Information shown –

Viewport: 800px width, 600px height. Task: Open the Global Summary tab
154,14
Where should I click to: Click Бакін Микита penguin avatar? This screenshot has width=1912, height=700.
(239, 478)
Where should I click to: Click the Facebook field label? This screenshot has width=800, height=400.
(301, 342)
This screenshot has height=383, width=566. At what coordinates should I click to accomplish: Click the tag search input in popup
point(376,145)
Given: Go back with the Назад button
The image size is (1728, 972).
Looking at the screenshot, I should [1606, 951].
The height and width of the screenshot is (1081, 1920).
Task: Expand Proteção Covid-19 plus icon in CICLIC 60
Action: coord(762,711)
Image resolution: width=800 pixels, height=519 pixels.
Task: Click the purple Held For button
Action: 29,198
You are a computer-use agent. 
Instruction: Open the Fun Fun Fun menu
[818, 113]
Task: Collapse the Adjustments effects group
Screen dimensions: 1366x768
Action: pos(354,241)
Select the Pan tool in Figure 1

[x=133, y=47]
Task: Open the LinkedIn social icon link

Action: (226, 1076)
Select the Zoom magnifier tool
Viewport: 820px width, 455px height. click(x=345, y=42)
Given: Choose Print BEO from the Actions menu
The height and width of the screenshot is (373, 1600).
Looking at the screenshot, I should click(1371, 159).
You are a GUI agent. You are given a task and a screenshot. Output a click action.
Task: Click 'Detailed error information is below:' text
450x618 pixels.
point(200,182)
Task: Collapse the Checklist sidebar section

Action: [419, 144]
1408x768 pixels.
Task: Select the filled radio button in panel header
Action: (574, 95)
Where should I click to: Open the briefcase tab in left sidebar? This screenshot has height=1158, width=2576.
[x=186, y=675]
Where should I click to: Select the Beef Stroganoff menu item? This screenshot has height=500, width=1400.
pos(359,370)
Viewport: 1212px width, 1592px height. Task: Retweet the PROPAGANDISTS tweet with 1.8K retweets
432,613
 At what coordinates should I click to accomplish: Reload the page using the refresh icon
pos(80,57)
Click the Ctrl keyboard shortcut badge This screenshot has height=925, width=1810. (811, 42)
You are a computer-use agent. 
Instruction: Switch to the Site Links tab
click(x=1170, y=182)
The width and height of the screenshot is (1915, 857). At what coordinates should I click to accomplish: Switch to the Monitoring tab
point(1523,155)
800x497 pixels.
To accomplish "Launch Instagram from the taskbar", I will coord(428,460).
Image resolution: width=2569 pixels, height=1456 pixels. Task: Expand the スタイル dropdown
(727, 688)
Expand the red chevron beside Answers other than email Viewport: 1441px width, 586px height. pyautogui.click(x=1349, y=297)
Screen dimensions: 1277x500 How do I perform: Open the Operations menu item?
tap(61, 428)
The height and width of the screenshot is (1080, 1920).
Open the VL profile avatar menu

Exercise goal – Rewrite the section of the rows that opens with the line containing "Given: Choose Print BEO from the Actions menu" and closes with the line containing "tap(61, 428)", swapping "Where should I click to:" for "Where do I click to:" and changing nothing else. Return only that section.

Expected output –
Given: Choose Print BEO from the Actions menu
The height and width of the screenshot is (373, 1600).
Looking at the screenshot, I should click(1371, 159).
You are a GUI agent. You are given a task and a screenshot. Output a click action.
Task: Click 'Detailed error information is below:' text
450x618 pixels.
point(200,182)
Task: Collapse the Checklist sidebar section

Action: [419, 144]
1408x768 pixels.
Task: Select the filled radio button in panel header
Action: (574, 95)
Where do I click to: Open the briefcase tab in left sidebar? This screenshot has height=1158, width=2576.
[x=186, y=675]
Where do I click to: Select the Beef Stroganoff menu item? This screenshot has height=500, width=1400.
pos(359,370)
Viewport: 1212px width, 1592px height. Task: Retweet the PROPAGANDISTS tweet with 1.8K retweets
432,613
 At what coordinates should I click to accomplish: Reload the page using the refresh icon
pos(80,57)
Click the Ctrl keyboard shortcut badge This screenshot has height=925, width=1810. (811, 42)
You are a computer-use agent. 
Instruction: Switch to the Site Links tab
click(x=1170, y=182)
The width and height of the screenshot is (1915, 857). At what coordinates should I click to accomplish: Switch to the Monitoring tab
point(1523,155)
800x497 pixels.
To accomplish "Launch Instagram from the taskbar", I will coord(428,460).
Image resolution: width=2569 pixels, height=1456 pixels. Task: Expand the スタイル dropdown
(727, 688)
Expand the red chevron beside Answers other than email Viewport: 1441px width, 586px height. pyautogui.click(x=1349, y=297)
Screen dimensions: 1277x500 How do I perform: Open the Operations menu item?
tap(61, 428)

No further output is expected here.